Of interest to many amateur anglers in the Texas and Oklahoma area, officials with B.A.S.S. also announced that the TNT Fireworks Bassmaster B.A.S.S. Nation Series event will be staged from Oct. 14-16 at Toledo Bend Reservoir.


Meanwhile, officials with the Tulsa-based Major League Fishing Bass Pro Tour have trimmed their schedule down considerably for the remainder of 2020, planning to restart a limited schedule next month in central Florida.


That derby will be the BPT Heavy Hitter’s event from June 7-12 on the Kissimmee Chain of Lakes near Orlando. Previously intended for this season's Top 30 BPT pros, the event is now open to all 80 of the circuit's anglers and will feature some bigtime money for those fortunate enough to catch each round's biggest bass.


After the Heavy Hitter’s event, the BPT circuit plans only one other derby in 2020, the


the Stage Five event at Vermont's Lake Champlain from July 10-15. Incidentally, the last couple of those derby dates became available after the recent cancellation of the 2020 ICAST fishing trade show, an annual event previously scheduled in Orlando for July 14-17.


Also trimming back its schedule for the remainder of 2020 is the FLW Pro Circuit, which is owned by Major League Fishing. The only other regular pro-level tournament to be held this year by FLW officials is the tour’s TITLE Championship event on the St. Lawrence River from Aug. 24-29.

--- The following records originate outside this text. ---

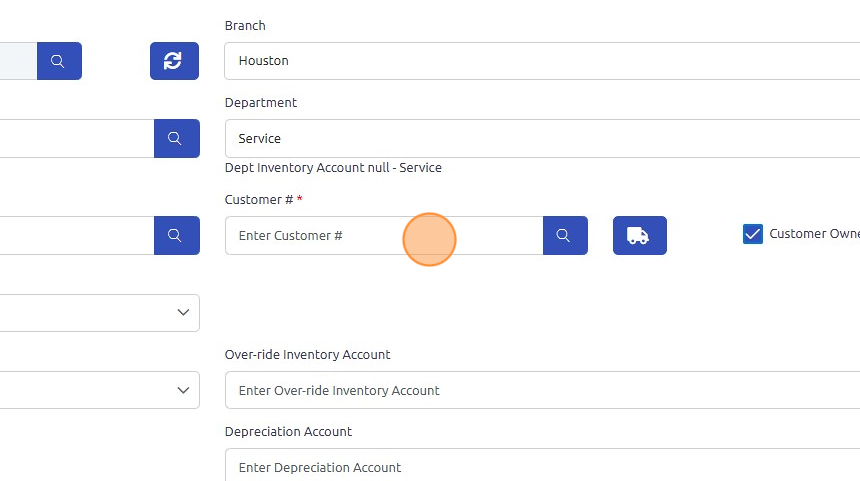The width and height of the screenshot is (860, 481).
Task: Click the search button beside the refresh icon
Action: 59,61
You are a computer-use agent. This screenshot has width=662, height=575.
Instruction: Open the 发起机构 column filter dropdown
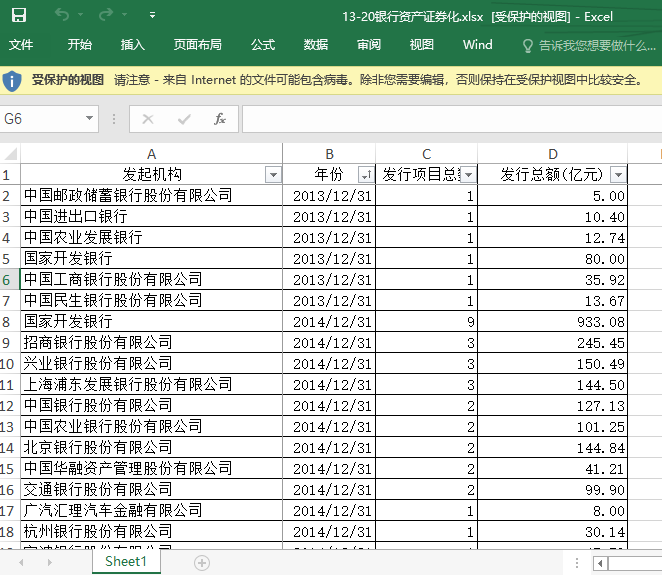[273, 175]
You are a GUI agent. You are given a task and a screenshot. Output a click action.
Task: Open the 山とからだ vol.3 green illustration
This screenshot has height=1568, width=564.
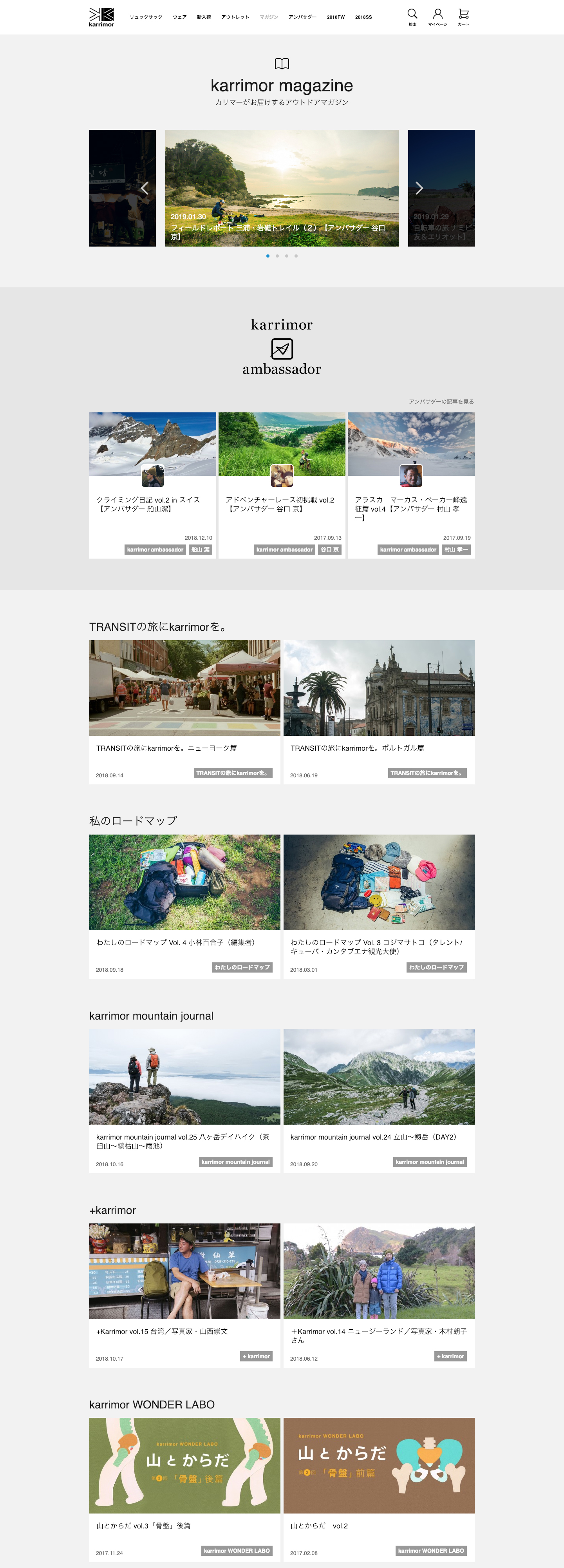coord(185,1466)
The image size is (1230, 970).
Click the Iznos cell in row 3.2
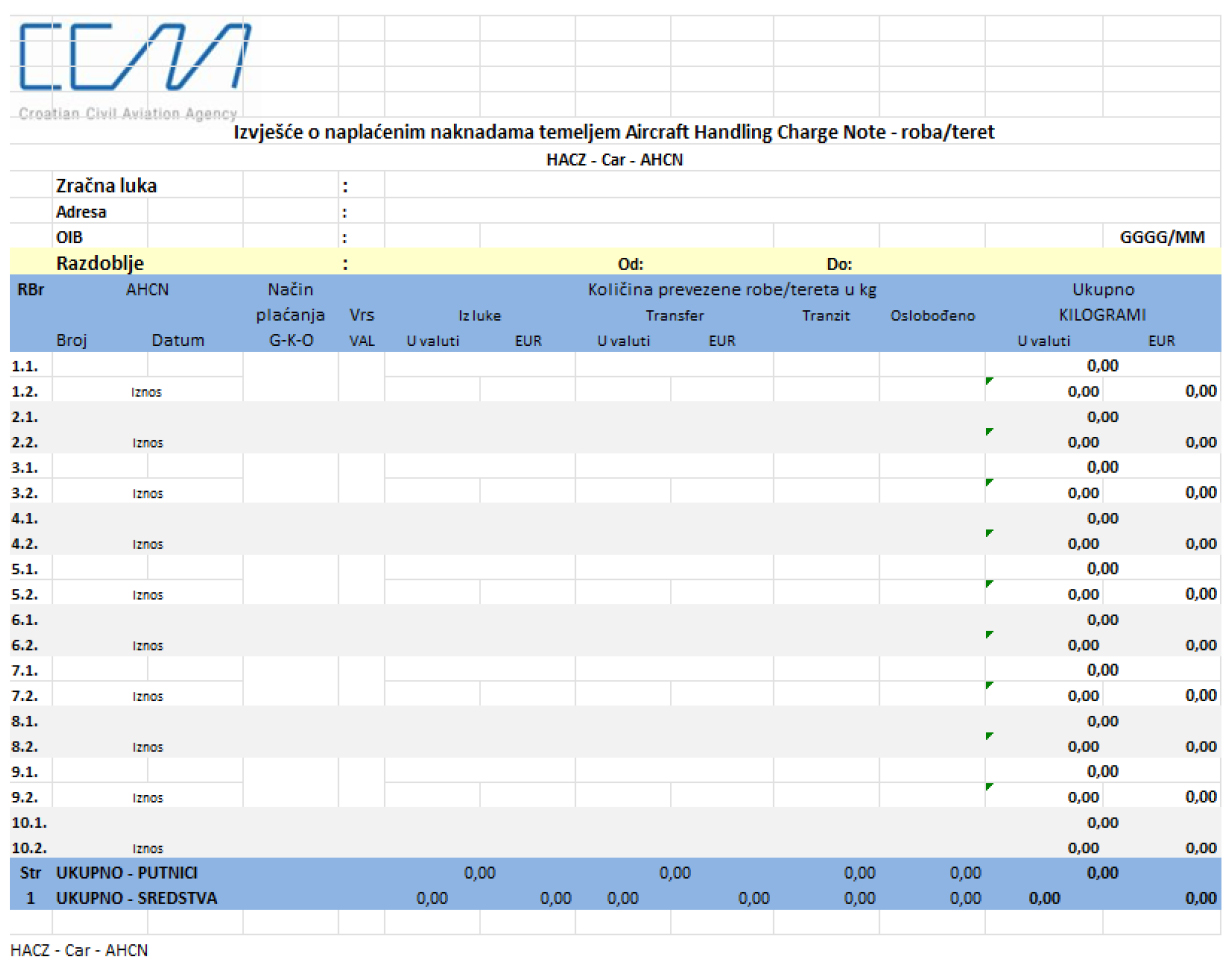pos(147,493)
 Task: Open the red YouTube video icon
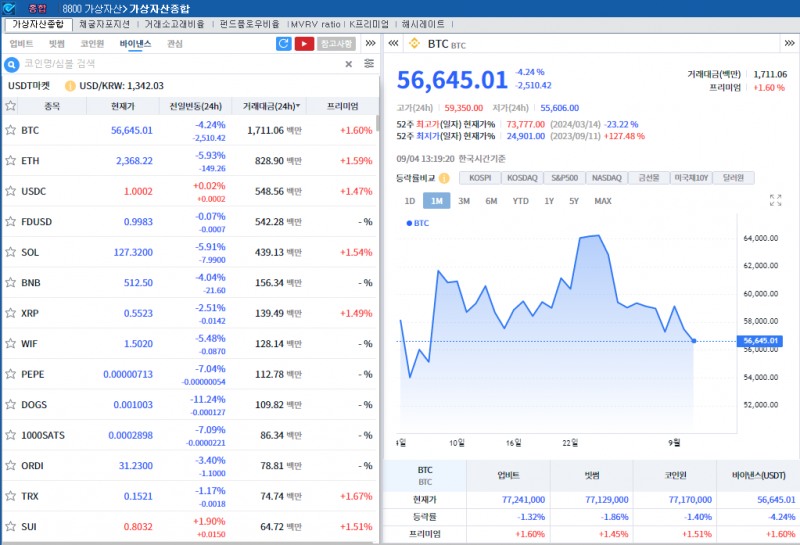click(303, 44)
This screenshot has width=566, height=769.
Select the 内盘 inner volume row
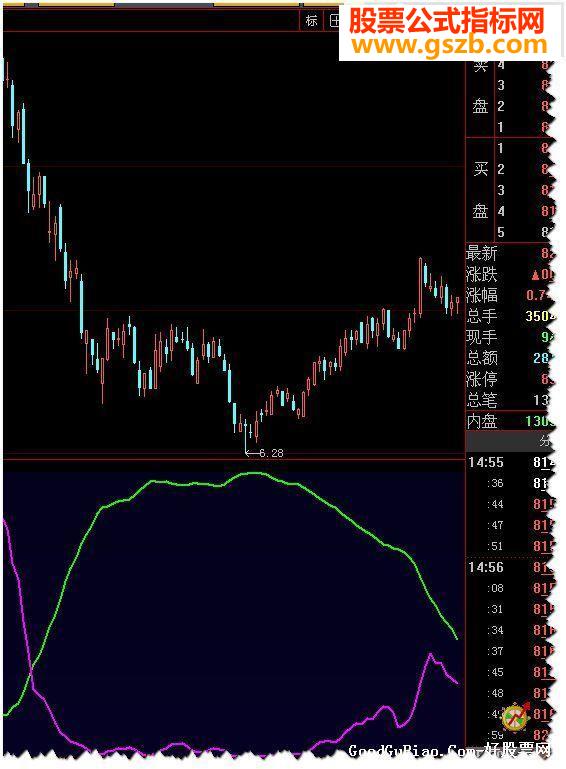(510, 421)
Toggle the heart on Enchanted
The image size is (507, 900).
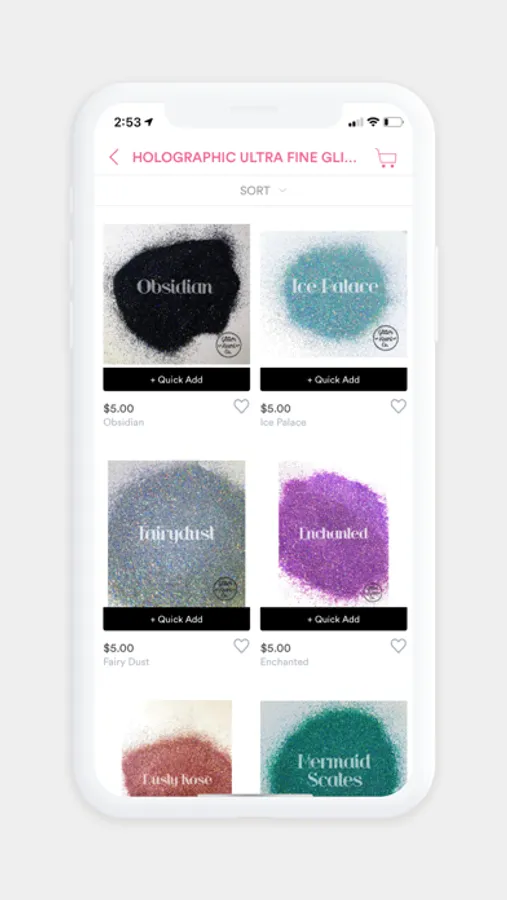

But in a move that caused a lot of social media and Internet message board stir, FLW officials also announced late last week the creation of three "Super Tournaments" for the remainder of 2020. Those Super Tourneys are slated for Tennessee’s Lake Chickamauga from June 23-26; on the Mississippi River near Lacrosse, Wis. from July 29-Aug. 1; and on Michigan’s Detroit River from Aug. 11-14.


What’s so unique about these new Super derbies? In addition to higher payouts, the potential tournament fields could be as high as 200 boats. Why is that? Because invitations to participate in the events have been extended not only to the current FLW Pro Circuit angling field, but also to the MLF’s 80 anglers who compete on the BPT circuit.


While there’s no word just yet on how many of the BPT pros — which includes the likes of Kevin VanDam, Shaw Grigsby, Kelly Jordon, Randy Howell, Jordan Lee, Mike Iaconelli, and others — will actually compete in these three new events, those pros reportedly have until today to make their decisions about participating.


Since the three new weigh-in style events are all entry fee tournaments — events on the BPT circuit are all no-entry fee derbies — there’s been speculation this week about who will and who will not participate in these three new Super Tourneys. According to some observers, by early next week, that should be apparent. And the guess here is that with limited tournament money making options remaining in 2020, participation levels will likely be high.


It should be noted that in many ways, the nation continues to be held at bay by the coronavirus crisis and the efforts to slow its spread. The situation and news surrounding the pandemic is fluid, changing almost by the hour. And with some of the states where future tournaments are scheduled for later this year still having business lockdowns and shelter in place orders in effect, it isn’t clear how many of these derbies will actually be able to take place as scheduled.


But in a professional bass fishing season that was put on hold in mid-March, the news about season restart plans and the three new Super Tournaments has certainly given the sport a new buzz in a year all but lost so far to the COVID-19 pandemic.


Hopefully, these revamped tournament plans will go off without a hitch as much of the nation tries to start moving forward from the public health crisis that has engulfed the world over the last several weeks.


Only time will tell if that actually happens. But for now, at least, there’s the hope from amateur and pro anglers alike of simply getting back onto the water, feeling a big bass pulling at the end of the line, and experiencing a big smile in a year dominated so far by frowns and sadness.


Anglers and fishing fans can all hope for that, can’t we?